Ele acrescenta que a produção de bisnagas é estratégica para a diversificação do portfólio da empresa, que até então atuava principalmente na produção de tampas, potes e frascos.
“A bisnaga é versátil e permite o lançamento rápido de novos produtos sem grandes investimentos em moldes personalizados. Com essa capacidade, passamos a atender um nicho de maior valor agregado.”

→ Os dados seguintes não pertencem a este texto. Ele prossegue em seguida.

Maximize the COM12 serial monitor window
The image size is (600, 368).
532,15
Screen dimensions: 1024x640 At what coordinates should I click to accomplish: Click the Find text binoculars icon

A primeira fase da expansão, iniciada em 2025, deve atingir metade da capacidade prevista, de 100 milhões de unidades, e atender 10% do mercado brasileiro de bisnagas plásticas para os setores de higiene e beleza.
Foco no Brasil
O Brasil é o maior produtor de plásticos da América Latina, respondendo por mais de 90% da produção regional. Segundo dados da Abiplast, o país reaproveitou 20% dos resíduos plásticos gerados em 2024, um aumento de oito pontos percentuais em relação ao ano anterior.

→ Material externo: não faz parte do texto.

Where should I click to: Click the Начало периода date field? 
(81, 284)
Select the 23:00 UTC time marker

O avanço é impulsionado por políticas de logística reversa, pela pressão regulatória e pelo aumento da demanda por plástico pós-consumo.
A IFC vê o país como um laboratório de inovação para o setor. “O Brasil tem uma indústria robusta, e investir em circularidade é investir em competitividade”, diz Eskinazi. “Nosso foco é apoiar empresas que consigam transformar cadeias inteiras e criar novas referências de sustentabilidade.”
O financiamento à America Embalagens se soma a outros da IFC em empresas brasileiras, com foco em transição verde e produtividade. Em 2024, a instituição financiou a Sabesp, para ampliar o acesso a água e saneamento; e a Kepler Weber, no setor de armazenamento de grãos de baixo carbono. Também apoiou o Magalu, para acelerar a digitalização de pequenos varejistas, e a Afya, que atua em educação médica e inovação tecnológica.